Web Development

Built by maltpress

Big imports: some learnings

I’m currently working on (and close to finishing) a pretty big site. It’s a rebuild of a site built in a proprietary, Django-based CMS, with the intention to have the new site look almost exactly like the old one, except with the addition of a store.

I’ve had to learn a lot on this project. Bits which I thought would be scary and time-consuming (dealing with someone else’s front-end code) weren’t always that bad, thanks to the original designers and developers being pretty damn awesome. Bits I thought might be easier –  importing and handling the data – less so. I thought I’d share some of my learnings for you, which might help with two things. Firstly, if you’re building a site and thinking about the day it might need to be radically changed; and secondly, if you’re moving a site from another (proprietary) system to WordPress.

Future proofing

The most important things I’ve learned – or at least had reinforced – are about how you gather and store data for content.

As an example, the site build I’m doing sets dimensions for items. In the original CMS – and I’m not judging this, I know how these sorts of decisions are made – dimensions were stored as a single string, free text, with no formatting.

In some ways, this is great: the site’s editors have complete freedom to put the weird dimensions of their oddly shaped product in to the site. You could put a note about the weight of the object if you wanted. Brilliant!

On the other hand, it’s entirely possible to then face a situation where the dimensions suddenly have more of a role to play: calculating (or at least informing) shipping. It’s possible, for example, that an object with a volume over a certain amount would cost a lot more to ship. Had the dimensions been constrained at the outset, with separate fields for height, width and depth, and units set, then this wouldn’t be an issue: as it is, we have to do a conversion job on all the dimensions – checking for units (some use “in”, some say 12″, some are in cm, some have no units), converting imperial to metric, and so on. It’s not a massive job, but it’s extra overhead.
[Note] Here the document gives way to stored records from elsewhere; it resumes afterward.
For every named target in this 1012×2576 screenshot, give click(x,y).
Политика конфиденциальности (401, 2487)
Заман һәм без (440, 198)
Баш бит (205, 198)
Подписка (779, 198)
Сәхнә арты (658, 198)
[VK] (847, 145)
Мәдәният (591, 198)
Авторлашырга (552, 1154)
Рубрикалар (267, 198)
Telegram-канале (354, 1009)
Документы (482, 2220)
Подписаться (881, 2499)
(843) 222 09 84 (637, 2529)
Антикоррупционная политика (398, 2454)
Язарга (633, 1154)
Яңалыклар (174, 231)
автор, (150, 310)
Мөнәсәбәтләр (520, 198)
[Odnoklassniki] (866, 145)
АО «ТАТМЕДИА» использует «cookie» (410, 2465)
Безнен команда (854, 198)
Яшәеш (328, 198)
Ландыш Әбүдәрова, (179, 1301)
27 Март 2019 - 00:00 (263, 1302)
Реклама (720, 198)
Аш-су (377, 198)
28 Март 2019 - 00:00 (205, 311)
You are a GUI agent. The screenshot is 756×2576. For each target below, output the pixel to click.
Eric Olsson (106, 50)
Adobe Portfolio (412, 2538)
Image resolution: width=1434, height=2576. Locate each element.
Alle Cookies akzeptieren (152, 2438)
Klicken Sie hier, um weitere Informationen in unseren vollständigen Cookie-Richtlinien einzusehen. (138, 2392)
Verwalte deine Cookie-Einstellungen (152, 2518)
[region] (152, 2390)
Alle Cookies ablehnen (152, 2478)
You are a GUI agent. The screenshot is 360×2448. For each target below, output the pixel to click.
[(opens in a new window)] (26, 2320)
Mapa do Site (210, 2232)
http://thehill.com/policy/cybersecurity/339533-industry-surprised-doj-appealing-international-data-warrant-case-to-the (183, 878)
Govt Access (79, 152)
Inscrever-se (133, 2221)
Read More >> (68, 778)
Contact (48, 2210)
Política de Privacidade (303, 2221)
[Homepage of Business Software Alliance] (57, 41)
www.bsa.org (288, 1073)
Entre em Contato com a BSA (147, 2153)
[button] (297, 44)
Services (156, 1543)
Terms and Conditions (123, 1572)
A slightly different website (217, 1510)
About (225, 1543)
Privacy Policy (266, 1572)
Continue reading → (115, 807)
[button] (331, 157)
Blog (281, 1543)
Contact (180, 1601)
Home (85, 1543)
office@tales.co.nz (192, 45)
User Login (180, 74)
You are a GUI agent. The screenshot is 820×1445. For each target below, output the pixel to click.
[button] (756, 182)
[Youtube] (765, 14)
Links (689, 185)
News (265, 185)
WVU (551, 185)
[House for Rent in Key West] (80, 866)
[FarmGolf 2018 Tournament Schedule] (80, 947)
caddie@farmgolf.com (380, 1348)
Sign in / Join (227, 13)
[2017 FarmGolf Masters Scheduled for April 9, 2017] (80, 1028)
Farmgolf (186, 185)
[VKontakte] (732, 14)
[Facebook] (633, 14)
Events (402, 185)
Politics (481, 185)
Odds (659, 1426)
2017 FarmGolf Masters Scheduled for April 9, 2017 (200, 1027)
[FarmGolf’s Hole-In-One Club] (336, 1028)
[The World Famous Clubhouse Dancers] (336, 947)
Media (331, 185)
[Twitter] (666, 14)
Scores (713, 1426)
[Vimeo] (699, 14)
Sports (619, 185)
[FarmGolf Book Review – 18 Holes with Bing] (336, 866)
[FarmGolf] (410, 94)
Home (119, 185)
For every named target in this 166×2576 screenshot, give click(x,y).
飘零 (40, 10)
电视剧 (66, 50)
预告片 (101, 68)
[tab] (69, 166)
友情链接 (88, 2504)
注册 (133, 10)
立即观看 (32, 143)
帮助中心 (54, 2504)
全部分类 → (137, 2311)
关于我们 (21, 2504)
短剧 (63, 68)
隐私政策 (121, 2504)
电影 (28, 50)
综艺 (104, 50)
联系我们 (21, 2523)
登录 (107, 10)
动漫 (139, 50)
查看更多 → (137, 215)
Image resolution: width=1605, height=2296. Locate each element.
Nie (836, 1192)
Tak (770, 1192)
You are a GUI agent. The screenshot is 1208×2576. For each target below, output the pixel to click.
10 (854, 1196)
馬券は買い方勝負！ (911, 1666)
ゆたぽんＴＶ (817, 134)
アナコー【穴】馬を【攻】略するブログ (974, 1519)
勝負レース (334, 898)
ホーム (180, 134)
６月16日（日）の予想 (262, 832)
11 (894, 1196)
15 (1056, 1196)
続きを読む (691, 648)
Let’s consider the example of a small online store. Because it’s small – say, 20 items – the owner doesn’t use unique ID codes for products (SKUs). Not a problem. But over time, slowly but surely, the number of products creeps up… and then you end up in a situation with 2000 products all needing a code adding to them, manually.

My advice to clients is always to gather as much data about “stuff” (products, events, whatever) as you can, and break it down as much as is practically possible. Addresses: do them line by line so you know you can format however you want for whatever front-end processing you need. Dimensions: set units, break them in to width and height and depth. That kind of thing.

How you actually store them is unimportant – as arrays, serialized or not, as single values, whatever – but by making sure that you’re staying true to variable types when you store the data, it gives you absolute freedom when, in a couple of years’ time, your business has grown hugely and you need to migrate all that content to a new system.

This is not going to be popular with everyone, however. Editors get frustrated about the number of form fields they need to fill in, and more so at the constraints when there’s that one special case. But you don’t want that one special case to cost you hundreds or thousands of pounds in a year’s time: developers need to be aware that there are special cases, and allow for null, or “special” values (i.e. fall back to a value of “see above” or similar if a value is missing or set to special) rather than doing away with the idea of the constraint. You can’t have every field as a free text box.

Moving content

The original system, as I said, was Django-based, using PostGreSQL as a database.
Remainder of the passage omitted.